作曲家の池辺晋一郎さんが、興味ある発言をしていた。《「九条の会」での活動も。政権への意見も躊躇しません》が、との問いに対し、「言いたいことを隠さず言うことは、僕にとっては目的じゃなく、僕という音楽家が在り続けるために必要なプロセスだから。ただひとりの人間として楽しんでいることを邪魔されたり、管理されたり、もしくは支配されたりすることに、僕は強く抵抗する。作曲という表現活動の軸を他ならぬ僕の中に築くため、言うべきことを言い、書くべきものを書く」(朝日新聞コラム「(語る 人生の贈りもの)池辺晋一郎:18 未知の世界へ、心震わせたい」、2021年11月26日)と。

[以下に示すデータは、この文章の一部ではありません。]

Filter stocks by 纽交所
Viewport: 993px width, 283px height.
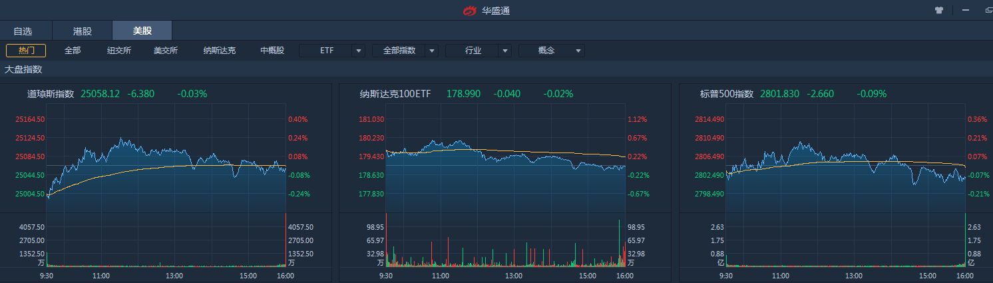click(x=119, y=51)
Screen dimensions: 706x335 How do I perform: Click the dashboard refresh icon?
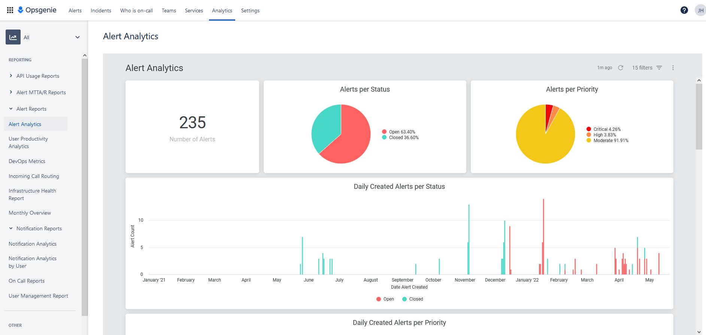621,68
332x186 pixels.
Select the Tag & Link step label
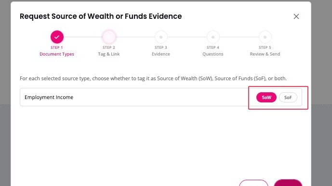(x=109, y=54)
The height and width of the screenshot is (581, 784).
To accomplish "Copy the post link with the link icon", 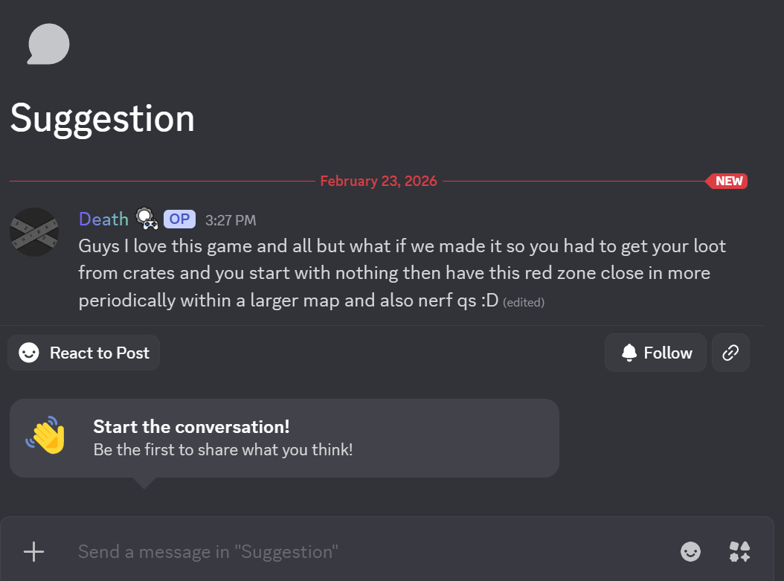I will tap(730, 352).
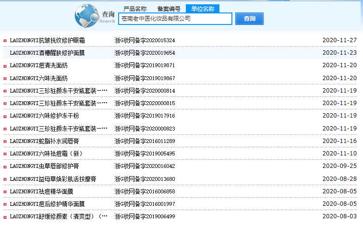
Task: Focus the company name search input field
Action: (175, 19)
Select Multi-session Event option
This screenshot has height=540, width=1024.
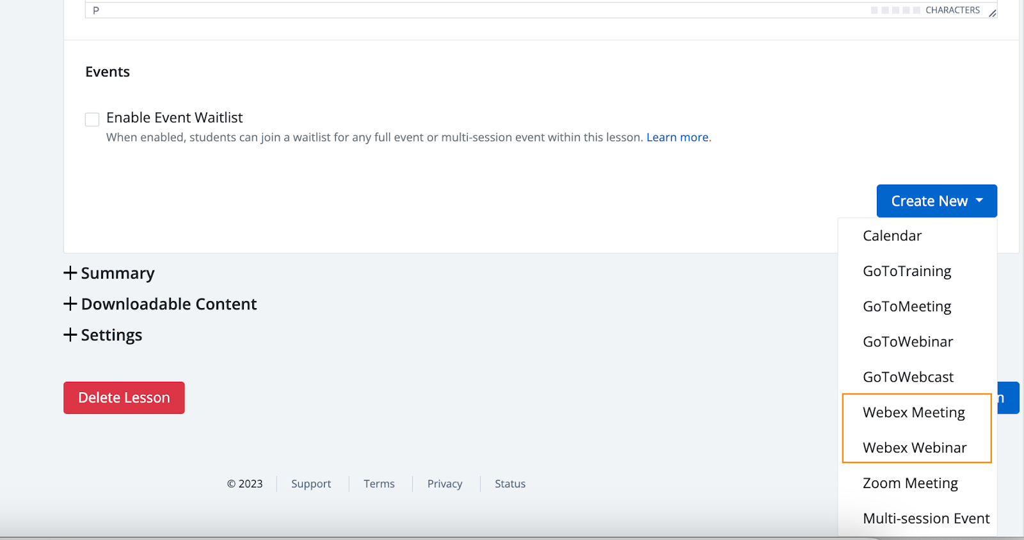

ここのところを読んだ時、表現活動をしていても、言いたいことも言わない人たちのことを考えた。言いたいことを言わなくても、「邪魔されたり、管理されたり、もしくは支配されたりすること」はない、黙っていた方が、表現活動に支障がない、と考えているのだろうか、と。しかし、それでは、表現活動にとっては命とも言える事由の幅が狭められることになる。それに比べて、池辺晋一郎さんにとっては、抵抗すること、言いたいことを言うことも、表現活動の一環になっている。自由を謳歌している、と言っても良いくらいだ。
日本人は、芸能人に限らず、抵抗意識が弱い、と言われている。自民党政権は、国会軽視にはじまって、やりたい放題で、自殺者まで出した元凶の政治家でも、再選されて政治活動を行なっている。そのような政治家が、のうのうとしていられる日本なのだから、やはり抵抗意識が弱いと言われても仕方がない。ということは、それだけ日本人は「個の意識」が弱い、「表現意欲」が弱い、と言うことだろうか。黙っていては、いつかは自らの表現活動を「邪魔されたり、管理されたり、もしくは支配されたりする」こともありうることを肝に銘じ、「個の意識」と「表現意欲」に磨きをかけたいものである。